* **Text to read**
□ □ □ □

What does it really mean to build products with artificial intelligence (AI)? How much AI knowledge should a product manager have? And is it actually better to build or buy an AI platform?

The experts weighed in on the above questions and more in a panel discussion moderated by Alessandro Festa, then Senior Product Manager at SUSE, now Senior Product Manager at SmartCow.

Check out what they had to say and get the actionable insights you need on building innovative products with AI…

The panelists were:

  • Tanu Chellam, VP of Product at Seldon
  • Zia K. Mohammad, then Senior Product Manager at Chime, now Senior Product Manager at Amazon.
  • Jaime Espinosa, Product Leader at Cortex, Twitter
  • Bikalpa Neupane, then Technical Product Manager at IBM Watson, now Director of Advanced Technologies & Experimentation at Takeda.

What does it mean to build products with AI?

Tanu

Whether or not we’re consumers or producers of AI in our products, we're building tools for machine learning. I've actually used and adopted AI into my products in the past, and as of early this year, I’m now on the vendor side of things.

□ □ □ □

* **Complete the following**
• a. In the text on building products with AI, change "panel discussion" to "roundtable" in the passage from "What does it really" up to and including "Manager at SmartCow.", and give that passage again.
• b. According to the text on building products with AI, who moderated the panel discussion?
You won't need the items.

* **Records provided**
□ □ □ □

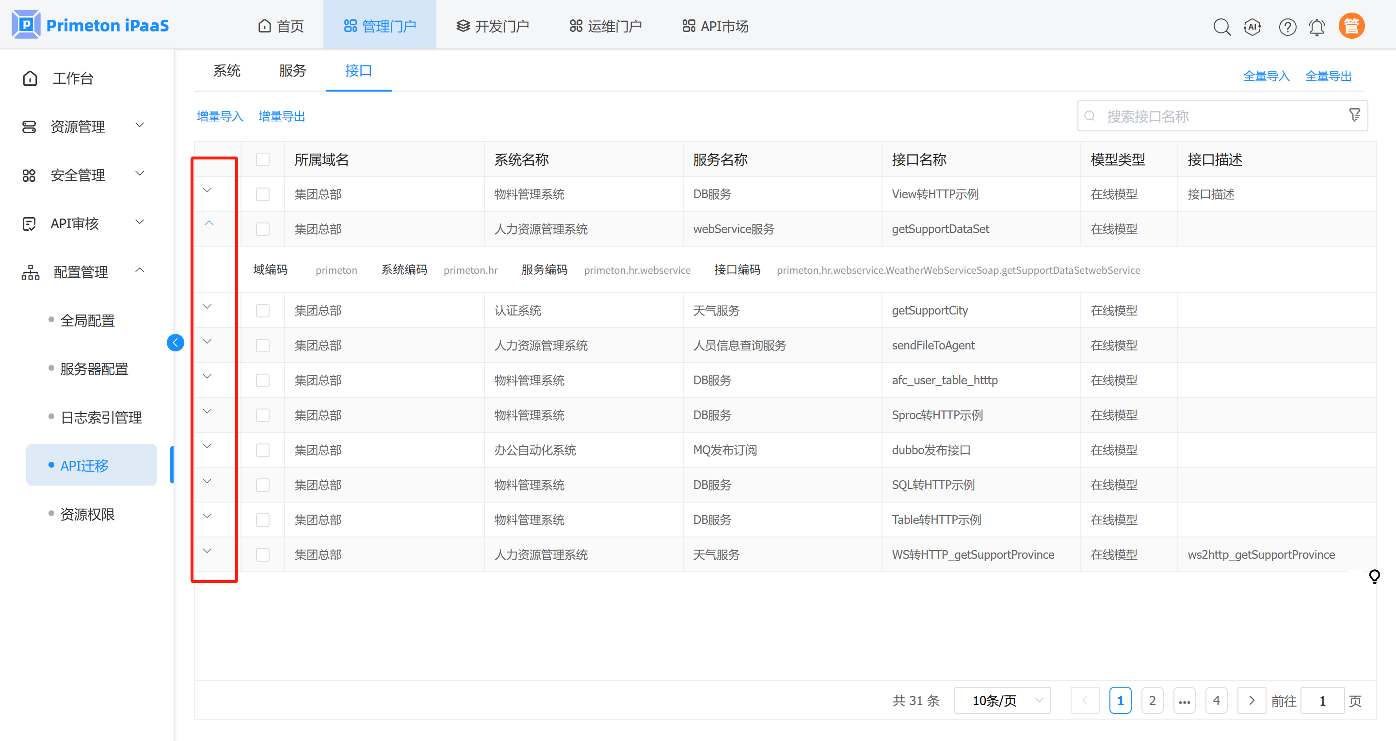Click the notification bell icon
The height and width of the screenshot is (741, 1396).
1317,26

□ □ □ □

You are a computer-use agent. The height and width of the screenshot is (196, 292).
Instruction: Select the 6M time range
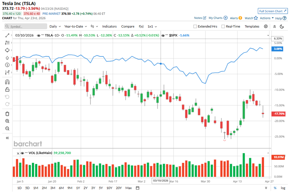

□ □ □ □

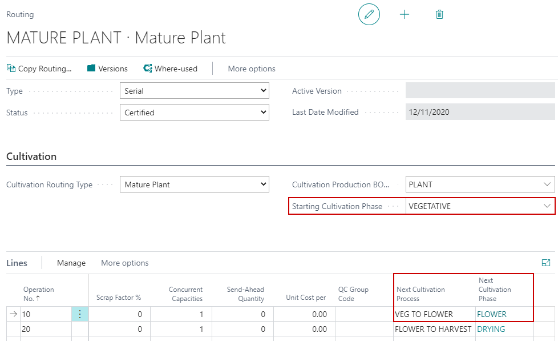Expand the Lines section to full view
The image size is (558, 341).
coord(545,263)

□ □ □ □

* **Answer set**
• a.
What does it really mean to build products with artificial intelligence (AI)? How much AI knowledge should a product manager have? And is it actually better to build or buy an AI platform?

The experts weighed in on the above questions and more in a roundtable moderated by Alessandro Festa, then Senior Product Manager at SUSE, now Senior Product Manager at SmartCow.

• b. Alessandro Festa